DAPO-QAOA: An algorithm for solving combinatorial optimization problems by dynamically constructing phase operators

TL;DR

DAPO-QAOA introduces a dynamic method for constructing phase operators in QAOA, improving approximation ratios and reducing two-qubit gate usage, making it more suitable for NISQ devices.

Contribution

The paper proposes DAPO-QAOA, a novel adaptive algorithm that constructs phase operators based on previous outputs, enhancing efficiency and performance in combinatorial optimization.

Findings

Achieves higher approximation ratios on MaxCut and NAE3SAT.

Reduces two-qubit RZZ gates by 34% compared to vanilla QAOA.

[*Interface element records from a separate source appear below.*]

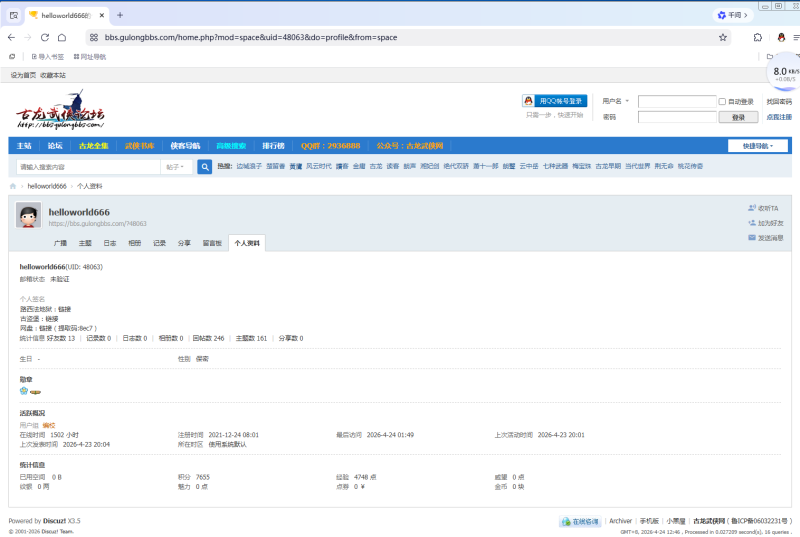Open a new browser tab
This screenshot has height=537, width=800.
[120, 15]
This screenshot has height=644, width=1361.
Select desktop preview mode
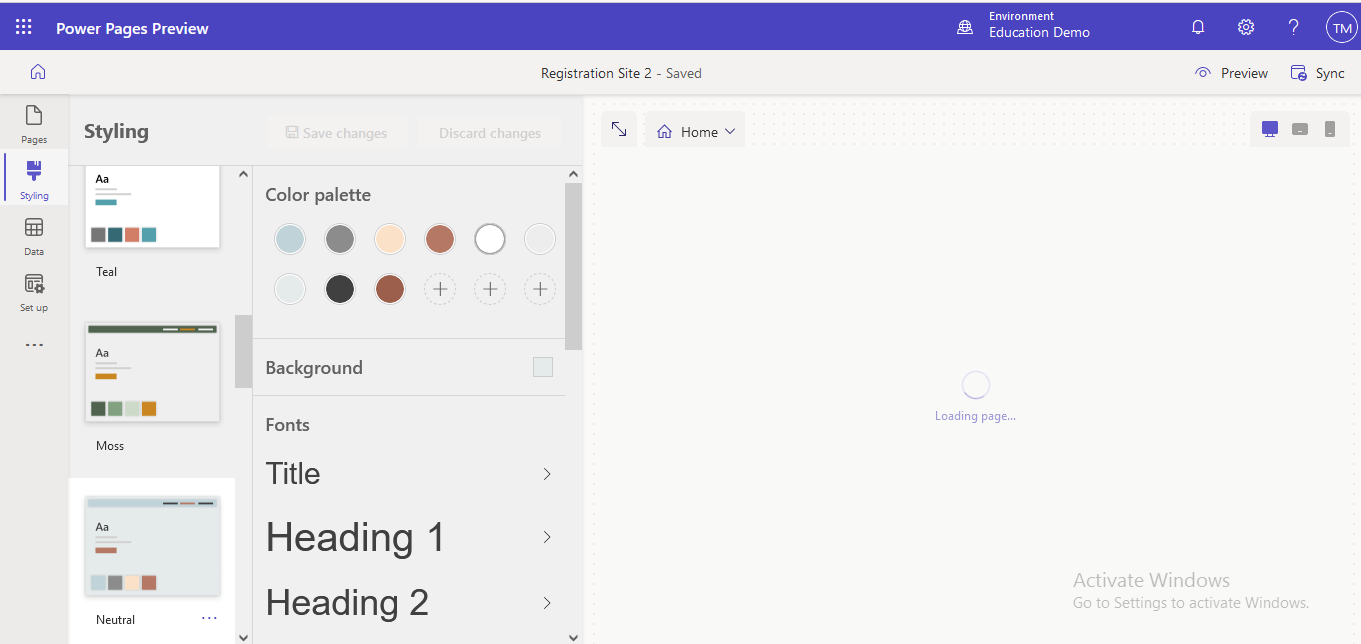click(1269, 128)
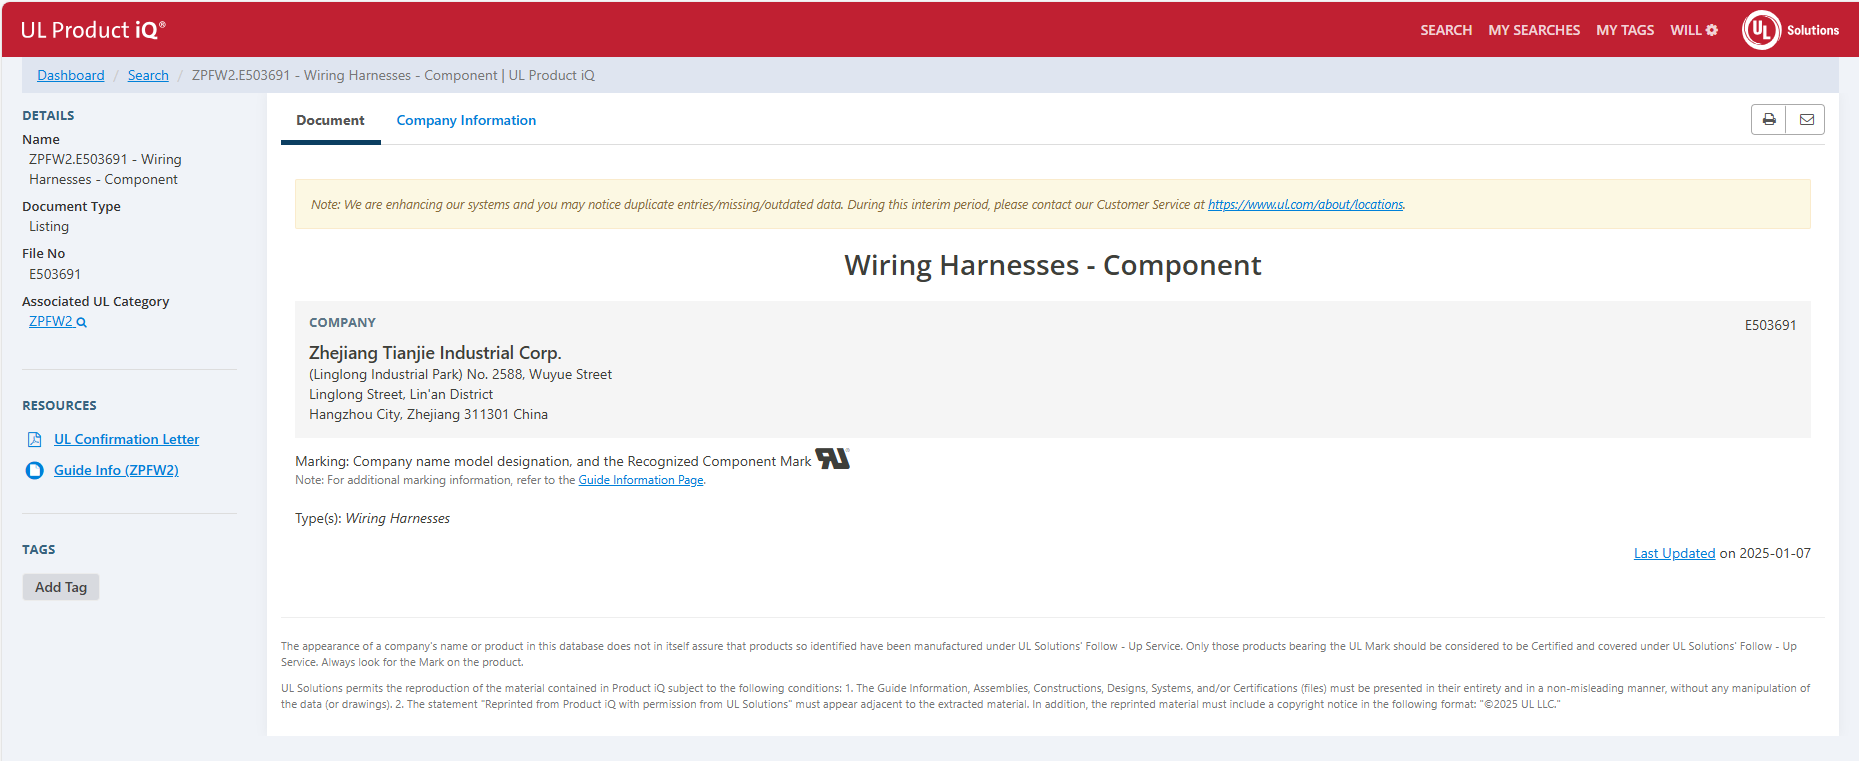Viewport: 1859px width, 761px height.
Task: Select the Document tab
Action: coord(330,121)
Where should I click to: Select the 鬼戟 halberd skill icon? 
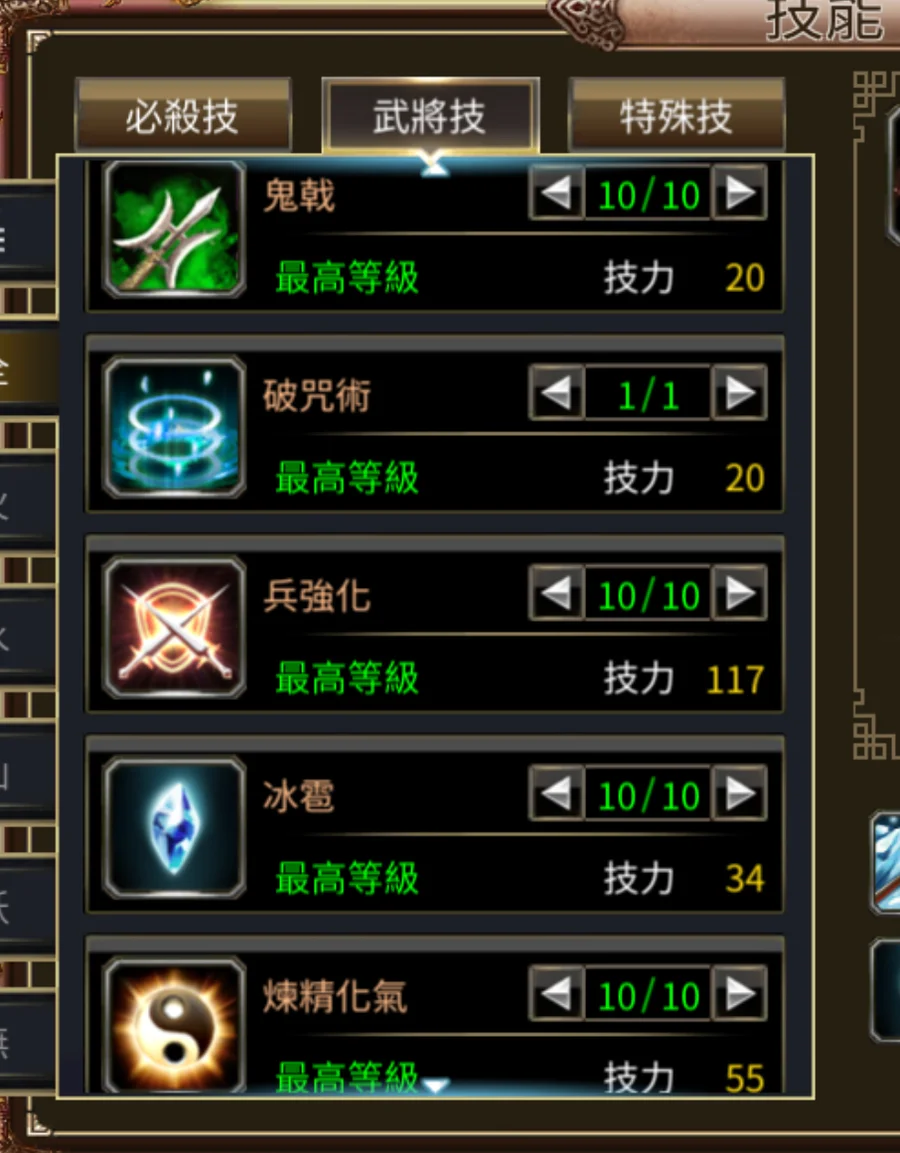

Demonstrates effectiveness especially in dense graphs.

Abstract

The Quantum Approximate Optimization Algorithm (QAOA) is a well-known hybrid quantum-classical algorithm for combinatorial optimization problems. Improving QAOA involves enhancing its approximation ratio while addressing practical constraints of Noisy Intermediate Scale Quantum (NISQ) devices, such as minimizing the number of two-qubit gates and reducing circuit depth. Although existing research has optimized designs for phase and mixer operators to improve performance, challenges remain, particularly concerning the excessive use of two-qubit gates in the construction of phase operators. To address these issues, we introduce a Dynamic Adaptive Phase Operator (DAPO) algorithm, which dynamically constructs phase operators based on the output of previous layers and neighborhood search approach, optimizing the problem Hamiltonian more efficiently. By using solutions generated by QAOA itself to simplify the problem Hamiltonian at each layer, the algorithm captures the problem's structural properties more effectively, progressively steering the solution closer to the optimal target. Experimental results on MaxCut and NAE3SAT problems show that DAPO achieves higher approximation ratios and significantly reduces two-qubit RZZ gates, especially in dense graphs. Compared to vanilla QAOA, DAPO uses only 66% of RZZ gates at the same depth while delivering better results, demonstrating its potential for efficient combinatorial optimization in the NISQ era.